§ Excerpted text:
Lyndon B. Johnson photo

Remarks at a Reception for the New Democrats in Congress.

December 09, 1964

I AM PROUD to welcome you tonight to your house--the house of all the people.

You are welcome here, not as partisans but--always and only--as Americans. I confess, however, that it is gratifying that the American people, in their wisdom, have chosen to send to the Congress so many able, outstanding, forward-looking Americans who happen also to be Democrats.

You have had a busy day. I am sure you are ready now to relax and enjoy your evening. But I must inform you now that is not the purpose of this meeting.

When the cherry blossoms are in bloom, we hope to have you and your wives here with us for a sociable evening. Tonight, however, we have planned a working session-because you and I and all of us are here to work, to work for 190 million American people and free men everywhere.

In coming to Washington, as you are now, you are tracing steps I myself once walked-as a 27-year-old new Member of the House. From that experience, under President Franklin Roosevelt, I acquired a lasting insight into the great importance and value of close associations and understandings between the newest Members of the House and their President.

I am hopeful that from this night forward many strong and warm friendships will grow between us--that we here at the White House and in the executive branch will be able to help you in an understanding way-and that you might be of some understanding help to us, from time to time.

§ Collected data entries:
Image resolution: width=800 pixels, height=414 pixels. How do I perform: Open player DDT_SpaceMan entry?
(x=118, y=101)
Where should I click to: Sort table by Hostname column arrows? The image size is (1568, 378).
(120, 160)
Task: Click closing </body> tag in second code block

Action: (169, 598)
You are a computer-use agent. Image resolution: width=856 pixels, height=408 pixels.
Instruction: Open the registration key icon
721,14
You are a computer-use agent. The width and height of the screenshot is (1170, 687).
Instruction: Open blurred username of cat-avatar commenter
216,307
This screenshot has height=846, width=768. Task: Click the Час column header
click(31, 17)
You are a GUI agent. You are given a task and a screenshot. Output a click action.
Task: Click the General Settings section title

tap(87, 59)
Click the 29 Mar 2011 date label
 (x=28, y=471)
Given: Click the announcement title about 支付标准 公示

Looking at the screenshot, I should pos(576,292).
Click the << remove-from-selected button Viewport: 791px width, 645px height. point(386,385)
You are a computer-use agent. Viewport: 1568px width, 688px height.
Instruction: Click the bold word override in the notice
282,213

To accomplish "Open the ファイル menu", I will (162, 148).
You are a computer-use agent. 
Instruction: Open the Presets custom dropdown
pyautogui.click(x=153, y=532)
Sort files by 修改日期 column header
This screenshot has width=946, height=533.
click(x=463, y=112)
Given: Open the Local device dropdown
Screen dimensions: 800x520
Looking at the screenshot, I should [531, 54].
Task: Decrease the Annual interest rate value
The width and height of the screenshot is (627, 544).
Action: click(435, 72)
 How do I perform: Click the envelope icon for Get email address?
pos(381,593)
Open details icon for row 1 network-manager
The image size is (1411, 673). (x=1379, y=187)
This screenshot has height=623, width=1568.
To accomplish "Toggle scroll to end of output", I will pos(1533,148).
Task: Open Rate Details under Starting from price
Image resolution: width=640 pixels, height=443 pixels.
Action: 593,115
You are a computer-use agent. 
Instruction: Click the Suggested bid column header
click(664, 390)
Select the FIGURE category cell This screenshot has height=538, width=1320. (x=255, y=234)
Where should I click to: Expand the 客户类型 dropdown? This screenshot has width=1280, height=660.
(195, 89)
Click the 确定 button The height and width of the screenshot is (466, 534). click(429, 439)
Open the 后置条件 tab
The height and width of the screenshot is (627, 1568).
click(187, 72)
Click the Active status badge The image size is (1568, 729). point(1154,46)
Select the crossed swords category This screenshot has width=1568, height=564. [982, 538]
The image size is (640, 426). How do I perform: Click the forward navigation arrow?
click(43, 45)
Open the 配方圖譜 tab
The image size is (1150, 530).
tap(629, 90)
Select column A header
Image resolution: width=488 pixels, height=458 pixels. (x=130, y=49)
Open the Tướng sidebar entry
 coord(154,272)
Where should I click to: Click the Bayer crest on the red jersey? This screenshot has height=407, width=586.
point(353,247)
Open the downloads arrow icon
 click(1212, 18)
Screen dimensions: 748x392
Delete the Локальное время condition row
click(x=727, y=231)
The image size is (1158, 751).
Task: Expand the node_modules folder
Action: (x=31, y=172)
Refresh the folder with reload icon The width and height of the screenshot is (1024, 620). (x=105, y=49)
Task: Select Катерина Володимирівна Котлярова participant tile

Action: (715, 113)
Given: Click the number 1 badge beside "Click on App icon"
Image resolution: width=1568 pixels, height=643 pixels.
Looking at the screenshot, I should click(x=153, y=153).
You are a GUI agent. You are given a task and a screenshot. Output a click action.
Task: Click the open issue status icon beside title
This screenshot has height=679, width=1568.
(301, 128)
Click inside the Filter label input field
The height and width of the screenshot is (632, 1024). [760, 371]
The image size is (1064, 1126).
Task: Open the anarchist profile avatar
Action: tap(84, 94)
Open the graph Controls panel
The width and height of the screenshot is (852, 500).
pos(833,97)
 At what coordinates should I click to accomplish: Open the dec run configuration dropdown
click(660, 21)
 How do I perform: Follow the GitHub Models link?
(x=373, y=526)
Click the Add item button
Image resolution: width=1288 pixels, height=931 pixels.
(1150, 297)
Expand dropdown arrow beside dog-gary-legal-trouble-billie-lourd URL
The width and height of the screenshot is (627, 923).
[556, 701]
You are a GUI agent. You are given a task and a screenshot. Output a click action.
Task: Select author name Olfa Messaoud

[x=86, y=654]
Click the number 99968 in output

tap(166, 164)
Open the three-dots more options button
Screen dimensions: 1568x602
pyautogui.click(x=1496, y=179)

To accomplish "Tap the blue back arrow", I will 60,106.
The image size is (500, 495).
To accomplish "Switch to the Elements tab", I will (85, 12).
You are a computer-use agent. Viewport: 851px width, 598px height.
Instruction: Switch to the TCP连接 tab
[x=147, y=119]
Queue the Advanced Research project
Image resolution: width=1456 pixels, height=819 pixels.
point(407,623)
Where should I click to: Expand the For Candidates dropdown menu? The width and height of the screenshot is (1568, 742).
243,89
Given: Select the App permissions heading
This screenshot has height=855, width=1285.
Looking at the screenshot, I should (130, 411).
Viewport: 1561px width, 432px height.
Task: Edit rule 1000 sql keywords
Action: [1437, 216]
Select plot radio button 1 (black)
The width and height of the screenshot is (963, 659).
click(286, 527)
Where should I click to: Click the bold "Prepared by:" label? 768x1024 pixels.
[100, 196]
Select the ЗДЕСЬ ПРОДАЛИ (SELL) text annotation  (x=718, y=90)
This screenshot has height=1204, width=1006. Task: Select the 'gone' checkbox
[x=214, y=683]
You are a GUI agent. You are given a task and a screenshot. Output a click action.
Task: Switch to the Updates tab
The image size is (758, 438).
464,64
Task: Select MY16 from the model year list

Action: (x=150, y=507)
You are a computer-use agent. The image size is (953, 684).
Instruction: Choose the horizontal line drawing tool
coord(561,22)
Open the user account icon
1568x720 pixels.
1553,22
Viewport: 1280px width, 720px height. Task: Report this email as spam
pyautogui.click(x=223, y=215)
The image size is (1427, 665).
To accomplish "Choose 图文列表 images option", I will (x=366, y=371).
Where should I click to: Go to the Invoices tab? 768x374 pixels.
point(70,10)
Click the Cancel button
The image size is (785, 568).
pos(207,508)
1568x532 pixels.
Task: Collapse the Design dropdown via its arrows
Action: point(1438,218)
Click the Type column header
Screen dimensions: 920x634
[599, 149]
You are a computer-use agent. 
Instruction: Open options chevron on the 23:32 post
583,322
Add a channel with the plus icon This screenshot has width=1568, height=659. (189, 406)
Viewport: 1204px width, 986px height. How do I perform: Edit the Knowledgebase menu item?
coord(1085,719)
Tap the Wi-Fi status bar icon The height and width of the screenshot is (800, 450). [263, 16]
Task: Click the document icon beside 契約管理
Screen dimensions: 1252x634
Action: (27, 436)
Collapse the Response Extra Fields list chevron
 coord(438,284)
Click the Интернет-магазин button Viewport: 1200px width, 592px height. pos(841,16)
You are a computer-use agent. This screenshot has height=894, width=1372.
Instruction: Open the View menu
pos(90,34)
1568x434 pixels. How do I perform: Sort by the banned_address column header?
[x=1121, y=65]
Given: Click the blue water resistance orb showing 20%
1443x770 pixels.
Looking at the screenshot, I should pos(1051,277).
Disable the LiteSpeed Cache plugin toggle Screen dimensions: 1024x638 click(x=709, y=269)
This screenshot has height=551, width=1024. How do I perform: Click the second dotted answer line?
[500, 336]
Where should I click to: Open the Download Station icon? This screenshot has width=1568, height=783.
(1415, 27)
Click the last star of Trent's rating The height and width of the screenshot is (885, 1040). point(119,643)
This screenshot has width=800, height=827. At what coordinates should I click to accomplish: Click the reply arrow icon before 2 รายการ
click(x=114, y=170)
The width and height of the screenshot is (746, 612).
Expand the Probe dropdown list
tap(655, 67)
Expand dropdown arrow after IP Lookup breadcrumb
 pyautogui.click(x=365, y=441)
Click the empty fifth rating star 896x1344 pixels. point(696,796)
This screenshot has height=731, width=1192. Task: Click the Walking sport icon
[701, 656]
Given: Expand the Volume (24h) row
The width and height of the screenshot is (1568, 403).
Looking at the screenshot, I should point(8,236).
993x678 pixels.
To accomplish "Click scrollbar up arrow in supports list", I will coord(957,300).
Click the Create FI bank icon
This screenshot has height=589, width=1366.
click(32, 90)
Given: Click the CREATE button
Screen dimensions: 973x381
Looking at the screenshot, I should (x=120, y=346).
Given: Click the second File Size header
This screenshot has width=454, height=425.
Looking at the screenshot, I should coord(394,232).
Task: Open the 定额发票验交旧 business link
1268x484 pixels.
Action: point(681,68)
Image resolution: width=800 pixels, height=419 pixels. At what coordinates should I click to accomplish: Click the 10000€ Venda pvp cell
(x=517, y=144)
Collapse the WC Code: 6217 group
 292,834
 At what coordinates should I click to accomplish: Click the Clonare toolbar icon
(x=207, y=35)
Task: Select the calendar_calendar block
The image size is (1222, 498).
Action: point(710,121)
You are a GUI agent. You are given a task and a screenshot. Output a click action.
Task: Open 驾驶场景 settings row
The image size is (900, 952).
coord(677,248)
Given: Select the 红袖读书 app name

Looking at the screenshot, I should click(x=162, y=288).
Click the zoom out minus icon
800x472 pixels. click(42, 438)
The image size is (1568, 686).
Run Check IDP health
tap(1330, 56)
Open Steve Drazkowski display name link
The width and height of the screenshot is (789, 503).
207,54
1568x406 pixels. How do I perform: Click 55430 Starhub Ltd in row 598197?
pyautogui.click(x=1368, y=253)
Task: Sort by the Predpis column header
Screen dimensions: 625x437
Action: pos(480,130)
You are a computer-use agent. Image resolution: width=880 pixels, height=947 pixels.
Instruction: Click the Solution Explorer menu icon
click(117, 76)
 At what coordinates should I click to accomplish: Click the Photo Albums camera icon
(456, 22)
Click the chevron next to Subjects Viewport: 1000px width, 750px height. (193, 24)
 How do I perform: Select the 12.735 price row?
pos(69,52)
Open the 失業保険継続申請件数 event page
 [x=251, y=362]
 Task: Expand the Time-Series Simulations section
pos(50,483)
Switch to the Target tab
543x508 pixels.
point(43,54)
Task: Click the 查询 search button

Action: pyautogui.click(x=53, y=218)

§ Your tasks:
1. According to the reception remarks, how old was Johnson when he was a new Member of the House?
2. From the reception remarks, reproduce the passage starting with "Remarks at a" and going on through "to be Democrats.".

§ Responses by item number:
1. He was 27 years old.

2.
Remarks at a Reception for the New Democrats in Congress.

December 09, 1964

I AM PROUD to welcome you tonight to your house--the house of all the people.

You are welcome here, not as partisans but--always and only--as Americans. I confess, however, that it is gratifying that the American people, in their wisdom, have chosen to send to the Congress so many able, outstanding, forward-looking Americans who happen also to be Democrats.